═══ Data in this exercise ═══

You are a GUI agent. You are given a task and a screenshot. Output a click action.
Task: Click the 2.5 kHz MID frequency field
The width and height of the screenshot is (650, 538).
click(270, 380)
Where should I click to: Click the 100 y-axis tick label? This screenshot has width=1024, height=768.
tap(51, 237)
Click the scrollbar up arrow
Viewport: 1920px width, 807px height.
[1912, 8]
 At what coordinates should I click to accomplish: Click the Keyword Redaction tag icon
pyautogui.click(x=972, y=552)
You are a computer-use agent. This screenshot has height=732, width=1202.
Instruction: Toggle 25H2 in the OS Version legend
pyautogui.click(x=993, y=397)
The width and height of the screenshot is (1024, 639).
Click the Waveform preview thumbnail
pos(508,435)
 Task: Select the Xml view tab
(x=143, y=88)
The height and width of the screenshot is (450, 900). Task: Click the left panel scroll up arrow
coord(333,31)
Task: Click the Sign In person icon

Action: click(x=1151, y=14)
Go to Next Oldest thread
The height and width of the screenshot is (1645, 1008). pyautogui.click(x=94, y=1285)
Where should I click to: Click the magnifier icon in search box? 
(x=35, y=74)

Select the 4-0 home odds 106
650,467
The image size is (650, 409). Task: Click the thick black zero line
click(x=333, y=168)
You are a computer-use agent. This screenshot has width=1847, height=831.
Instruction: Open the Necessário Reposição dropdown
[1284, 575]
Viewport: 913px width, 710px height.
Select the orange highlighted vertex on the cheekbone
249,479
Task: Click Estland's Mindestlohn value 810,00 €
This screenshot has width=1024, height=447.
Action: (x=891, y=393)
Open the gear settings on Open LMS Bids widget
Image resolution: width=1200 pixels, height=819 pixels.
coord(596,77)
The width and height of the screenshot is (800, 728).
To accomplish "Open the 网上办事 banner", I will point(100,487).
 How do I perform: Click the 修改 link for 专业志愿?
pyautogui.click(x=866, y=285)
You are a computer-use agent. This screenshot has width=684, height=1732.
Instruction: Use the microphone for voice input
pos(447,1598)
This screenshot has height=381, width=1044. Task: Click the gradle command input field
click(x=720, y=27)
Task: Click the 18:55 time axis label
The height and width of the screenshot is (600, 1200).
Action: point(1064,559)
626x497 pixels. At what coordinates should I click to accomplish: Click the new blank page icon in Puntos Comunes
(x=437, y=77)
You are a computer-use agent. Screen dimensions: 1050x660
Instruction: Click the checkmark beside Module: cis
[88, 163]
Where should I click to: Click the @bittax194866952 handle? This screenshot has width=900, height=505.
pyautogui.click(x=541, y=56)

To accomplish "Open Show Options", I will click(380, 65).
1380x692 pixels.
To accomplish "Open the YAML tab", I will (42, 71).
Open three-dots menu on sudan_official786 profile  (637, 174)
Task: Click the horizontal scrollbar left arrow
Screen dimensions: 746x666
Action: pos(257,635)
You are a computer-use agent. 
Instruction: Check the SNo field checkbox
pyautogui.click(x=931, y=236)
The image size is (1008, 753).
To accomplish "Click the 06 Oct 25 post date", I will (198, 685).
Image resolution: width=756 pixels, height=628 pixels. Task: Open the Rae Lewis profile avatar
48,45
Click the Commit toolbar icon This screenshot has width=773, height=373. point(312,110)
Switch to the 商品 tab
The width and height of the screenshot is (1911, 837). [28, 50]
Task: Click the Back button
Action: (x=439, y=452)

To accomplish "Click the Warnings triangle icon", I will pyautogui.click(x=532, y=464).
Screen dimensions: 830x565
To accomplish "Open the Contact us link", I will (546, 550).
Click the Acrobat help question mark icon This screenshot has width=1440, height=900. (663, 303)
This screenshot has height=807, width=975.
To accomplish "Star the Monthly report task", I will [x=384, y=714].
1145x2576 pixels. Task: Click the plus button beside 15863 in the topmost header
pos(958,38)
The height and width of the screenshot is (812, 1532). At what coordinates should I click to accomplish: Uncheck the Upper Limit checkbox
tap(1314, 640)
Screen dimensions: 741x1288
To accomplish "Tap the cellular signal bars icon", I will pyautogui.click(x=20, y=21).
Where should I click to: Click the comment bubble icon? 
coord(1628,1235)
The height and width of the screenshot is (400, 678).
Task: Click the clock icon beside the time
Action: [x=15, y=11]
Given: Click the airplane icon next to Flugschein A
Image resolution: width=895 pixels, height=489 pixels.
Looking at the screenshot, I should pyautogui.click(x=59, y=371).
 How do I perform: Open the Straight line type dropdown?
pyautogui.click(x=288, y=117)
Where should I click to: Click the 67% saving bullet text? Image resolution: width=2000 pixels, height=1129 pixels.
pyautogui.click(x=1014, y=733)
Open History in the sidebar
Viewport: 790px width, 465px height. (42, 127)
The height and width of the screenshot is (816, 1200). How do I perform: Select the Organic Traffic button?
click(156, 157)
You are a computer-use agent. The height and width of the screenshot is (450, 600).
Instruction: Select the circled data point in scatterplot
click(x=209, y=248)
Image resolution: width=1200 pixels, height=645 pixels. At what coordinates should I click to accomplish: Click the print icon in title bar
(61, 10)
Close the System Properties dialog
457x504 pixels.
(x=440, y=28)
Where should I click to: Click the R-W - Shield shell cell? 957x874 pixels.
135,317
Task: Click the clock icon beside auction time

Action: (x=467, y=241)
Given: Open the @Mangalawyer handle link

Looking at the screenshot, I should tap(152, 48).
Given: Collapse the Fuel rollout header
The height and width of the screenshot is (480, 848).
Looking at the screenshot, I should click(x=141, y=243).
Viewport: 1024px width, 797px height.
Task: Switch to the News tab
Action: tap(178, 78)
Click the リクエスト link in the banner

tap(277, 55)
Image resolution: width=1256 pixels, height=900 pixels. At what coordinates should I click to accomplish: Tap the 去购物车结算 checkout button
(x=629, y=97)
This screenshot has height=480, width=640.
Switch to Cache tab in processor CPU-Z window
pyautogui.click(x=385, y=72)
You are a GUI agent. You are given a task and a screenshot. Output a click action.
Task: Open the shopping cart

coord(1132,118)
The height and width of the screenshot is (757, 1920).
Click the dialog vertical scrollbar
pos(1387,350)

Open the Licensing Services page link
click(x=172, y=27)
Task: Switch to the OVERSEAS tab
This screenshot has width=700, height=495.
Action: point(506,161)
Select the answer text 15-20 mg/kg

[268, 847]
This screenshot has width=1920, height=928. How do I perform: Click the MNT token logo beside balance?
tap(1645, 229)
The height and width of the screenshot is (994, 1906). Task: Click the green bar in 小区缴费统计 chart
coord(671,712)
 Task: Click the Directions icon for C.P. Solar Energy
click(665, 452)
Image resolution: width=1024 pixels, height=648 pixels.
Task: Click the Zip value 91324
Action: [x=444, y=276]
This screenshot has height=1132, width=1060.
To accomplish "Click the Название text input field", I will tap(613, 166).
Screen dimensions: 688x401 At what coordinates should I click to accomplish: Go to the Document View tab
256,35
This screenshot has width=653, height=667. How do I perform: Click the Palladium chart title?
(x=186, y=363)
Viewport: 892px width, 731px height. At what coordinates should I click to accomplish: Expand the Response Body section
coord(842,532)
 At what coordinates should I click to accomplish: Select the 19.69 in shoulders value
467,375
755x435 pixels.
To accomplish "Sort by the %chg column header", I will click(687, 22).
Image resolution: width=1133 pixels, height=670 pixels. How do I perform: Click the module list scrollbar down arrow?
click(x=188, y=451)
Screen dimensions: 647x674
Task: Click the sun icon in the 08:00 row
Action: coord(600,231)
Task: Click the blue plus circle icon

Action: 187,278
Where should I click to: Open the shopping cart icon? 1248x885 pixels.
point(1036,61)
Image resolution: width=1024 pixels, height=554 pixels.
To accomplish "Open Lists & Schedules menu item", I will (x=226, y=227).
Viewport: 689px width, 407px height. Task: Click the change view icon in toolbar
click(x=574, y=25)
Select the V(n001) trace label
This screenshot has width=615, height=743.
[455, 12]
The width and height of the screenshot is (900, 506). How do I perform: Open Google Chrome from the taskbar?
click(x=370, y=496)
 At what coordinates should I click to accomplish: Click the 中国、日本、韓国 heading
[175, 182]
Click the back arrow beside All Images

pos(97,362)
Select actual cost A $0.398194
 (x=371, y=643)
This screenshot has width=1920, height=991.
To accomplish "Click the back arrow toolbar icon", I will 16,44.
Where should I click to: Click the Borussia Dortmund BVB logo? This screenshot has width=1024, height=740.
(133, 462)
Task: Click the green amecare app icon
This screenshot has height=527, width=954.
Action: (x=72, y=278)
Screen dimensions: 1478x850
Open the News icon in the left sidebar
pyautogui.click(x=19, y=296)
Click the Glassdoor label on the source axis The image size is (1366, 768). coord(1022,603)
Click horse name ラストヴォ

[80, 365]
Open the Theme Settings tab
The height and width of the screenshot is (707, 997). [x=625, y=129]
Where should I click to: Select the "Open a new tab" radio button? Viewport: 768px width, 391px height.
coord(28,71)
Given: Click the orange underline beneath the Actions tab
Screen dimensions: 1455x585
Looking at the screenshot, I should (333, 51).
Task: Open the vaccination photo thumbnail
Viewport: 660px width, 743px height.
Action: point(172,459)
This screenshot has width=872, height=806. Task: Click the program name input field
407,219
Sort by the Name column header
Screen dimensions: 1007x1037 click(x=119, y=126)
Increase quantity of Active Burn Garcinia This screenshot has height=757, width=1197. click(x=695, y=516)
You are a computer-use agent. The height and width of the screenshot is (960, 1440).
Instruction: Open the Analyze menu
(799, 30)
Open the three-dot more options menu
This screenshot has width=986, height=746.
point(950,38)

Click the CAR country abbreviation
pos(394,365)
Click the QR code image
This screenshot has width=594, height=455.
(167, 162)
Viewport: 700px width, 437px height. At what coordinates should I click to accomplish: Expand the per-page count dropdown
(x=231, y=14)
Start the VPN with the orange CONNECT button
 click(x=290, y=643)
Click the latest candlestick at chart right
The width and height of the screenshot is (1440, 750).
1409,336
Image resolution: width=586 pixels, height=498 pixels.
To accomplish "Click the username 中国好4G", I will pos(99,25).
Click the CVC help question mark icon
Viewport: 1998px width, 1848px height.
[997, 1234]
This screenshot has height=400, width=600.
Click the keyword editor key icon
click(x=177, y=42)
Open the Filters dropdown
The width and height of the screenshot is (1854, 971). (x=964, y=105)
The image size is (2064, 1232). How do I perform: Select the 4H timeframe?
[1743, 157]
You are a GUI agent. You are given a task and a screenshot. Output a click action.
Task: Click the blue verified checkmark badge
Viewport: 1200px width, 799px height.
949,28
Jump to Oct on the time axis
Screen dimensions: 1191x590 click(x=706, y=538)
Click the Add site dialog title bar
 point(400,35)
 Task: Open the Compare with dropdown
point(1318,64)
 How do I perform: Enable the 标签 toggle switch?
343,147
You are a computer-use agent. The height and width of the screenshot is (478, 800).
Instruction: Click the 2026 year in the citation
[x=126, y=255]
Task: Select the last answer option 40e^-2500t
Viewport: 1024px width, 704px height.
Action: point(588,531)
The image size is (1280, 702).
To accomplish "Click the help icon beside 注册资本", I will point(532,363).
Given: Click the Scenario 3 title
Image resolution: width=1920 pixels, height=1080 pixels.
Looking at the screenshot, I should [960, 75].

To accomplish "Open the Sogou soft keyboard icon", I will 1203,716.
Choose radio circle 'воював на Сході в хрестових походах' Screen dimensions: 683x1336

═══

→ **Exercise requirements**
All lines in the data above from the one with "Click the back arrow beside All Images" through the one with "Click the latest candlestick at chart right" must be repeated exactly, and no others.

→ **Task response**
Click the back arrow beside All Images

pos(97,362)
Select actual cost A $0.398194
 (x=371, y=643)
This screenshot has width=1920, height=991.
To accomplish "Click the back arrow toolbar icon", I will 16,44.
Where should I click to: Click the Borussia Dortmund BVB logo? This screenshot has width=1024, height=740.
(133, 462)
Task: Click the green amecare app icon
This screenshot has height=527, width=954.
Action: (x=72, y=278)
Screen dimensions: 1478x850
Open the News icon in the left sidebar
pyautogui.click(x=19, y=296)
Click the Glassdoor label on the source axis The image size is (1366, 768). coord(1022,603)
Click horse name ラストヴォ

[80, 365]
Open the Theme Settings tab
The height and width of the screenshot is (707, 997). [x=625, y=129]
Where should I click to: Select the "Open a new tab" radio button? Viewport: 768px width, 391px height.
coord(28,71)
Given: Click the orange underline beneath the Actions tab
Screen dimensions: 1455x585
Looking at the screenshot, I should (333, 51).
Task: Open the vaccination photo thumbnail
Viewport: 660px width, 743px height.
Action: point(172,459)
This screenshot has width=872, height=806. Task: Click the program name input field
407,219
Sort by the Name column header
Screen dimensions: 1007x1037 click(x=119, y=126)
Increase quantity of Active Burn Garcinia This screenshot has height=757, width=1197. click(x=695, y=516)
You are a computer-use agent. The height and width of the screenshot is (960, 1440).
Instruction: Open the Analyze menu
(799, 30)
Open the three-dot more options menu
This screenshot has width=986, height=746.
point(950,38)

Click the CAR country abbreviation
pos(394,365)
Click the QR code image
This screenshot has width=594, height=455.
(167, 162)
Viewport: 700px width, 437px height. At what coordinates should I click to accomplish: Expand the per-page count dropdown
(x=231, y=14)
Start the VPN with the orange CONNECT button
 click(x=290, y=643)
Click the latest candlestick at chart right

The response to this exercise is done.